開会にあたり、関口倫紀 副院長が挨拶を行いました。続く基調講演では、企業実務および学術研究それぞれの立場から、女性リーダーシップと企業価値向上に関して様々な見解が示されました。
基調講演Ⅰでは、株式会社日本取引所グループ 取締役兼代表執行役グループCEO 山道裕己 氏が「コーポレートガバナンス改革と多様性確保の重要性」をテーマに講演しました。企業の持続的成長には実効性あるガバナンス改革が不可欠であり、その基盤として多様性の確保が重要であり、特に女性登用は、意思決定に多様な視点を取り入れ、企業価値向上につながる重要な経営課題であることが強調されました。
基調講演Ⅱでは、株式会社野村総合研究所 代表取締役社長 柳澤花芽 氏が、「AI時代における女性キャリア形成の展望」をテーマに講演しました。女性登用をD&Iの第一歩と位置づけ、企業価値向上につながる具体的な取り組み例が紹介されました。AI時代には多様な視点の重要性が一層高まり、AIによる同調性バイアスを回避する観点からも、多様性ある組織づくりと人材育成の必要性が提起されました。また、挑戦を促す環境づくりや適度な「ムダ」を許容することが新たな価値創出につながるとの考えが提示され、将来的には女性がマイノリティではなくなる社会への期待が語られました。

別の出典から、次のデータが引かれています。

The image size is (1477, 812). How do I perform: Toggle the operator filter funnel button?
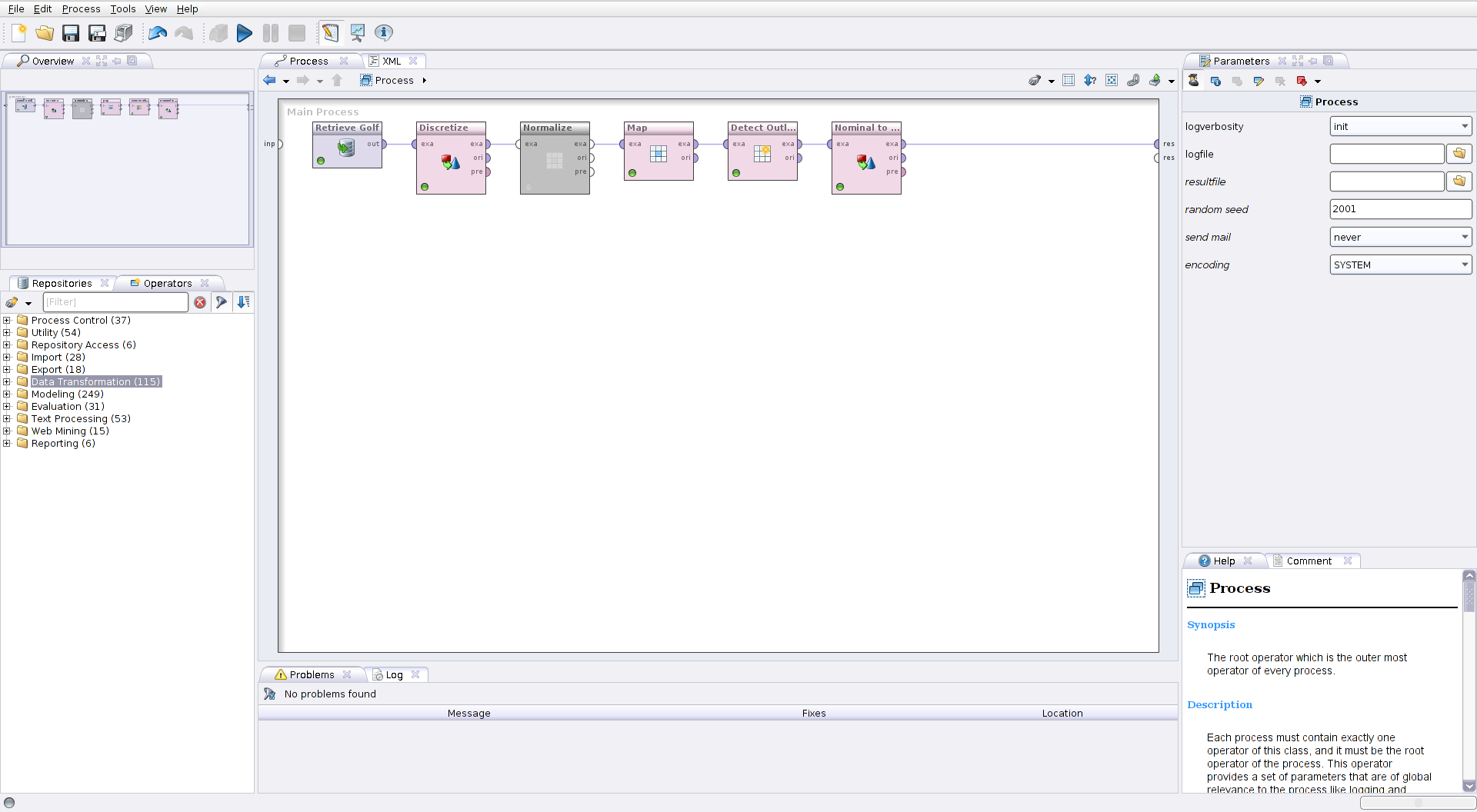[x=222, y=302]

基調講演Ⅲでは、関口 教授が、男女のキャリア形成やリーダーシップの差異について、文化的規範・組織構造・心理的要因の観点から整理しました。そのうえで、トップダウン、ボトムアップ、そして人事制度や組織文化の見直しという3つの包括的アプローチを通じて対処していくことの重要性が示されました。

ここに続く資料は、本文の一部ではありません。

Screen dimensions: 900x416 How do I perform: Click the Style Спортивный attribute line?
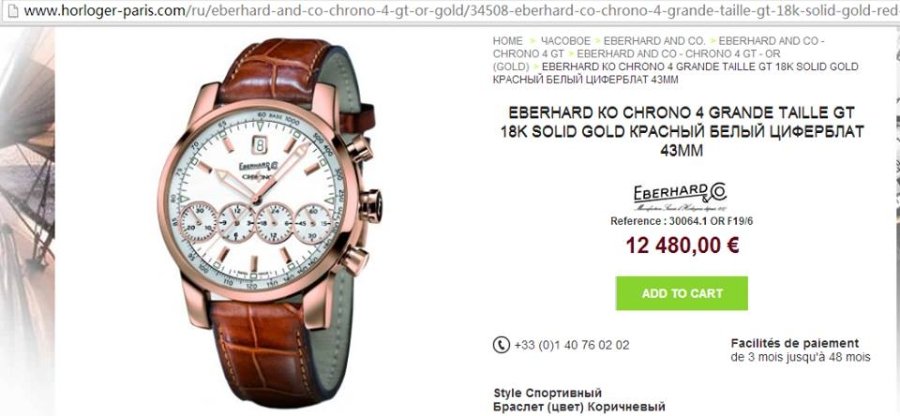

後半のパネルディスカッションでは、「企業価値向上と女性リーダーシップ」をテーマに、株式会社レゾナック・ホールディングス 取締役 最高人事責任者の今井のり 氏、住友電気工業株式会社 執行役員で京都大学女性エグゼクティブ・リーダー育成プログラム第2期修了生の宮永美紀 氏、本学 キャシー松井 特命教授 、アスリ・チョルパン 教授が登壇しました。企業経営、人事実務、修了生としての実践的視点、そして学術的視点から、女性リーダー育成の取り組みや組織文化の変革、近年の国際情勢を踏まえたDEIの動向、職業選択や評価に影響するアンコンシャス・バイアス、製造業を含む各業界における人材育成の課題、さらにスタートアップ分野における女性起業家の現状など、多様な論点について活発な議論が行われました。会場参加者との質疑応答も盛んに行われ、示唆に富むセッションとなりました。
本シンポジウムは、多様な視点からの議論を通じて理解を深める場となり、盛況のうちに終了しました。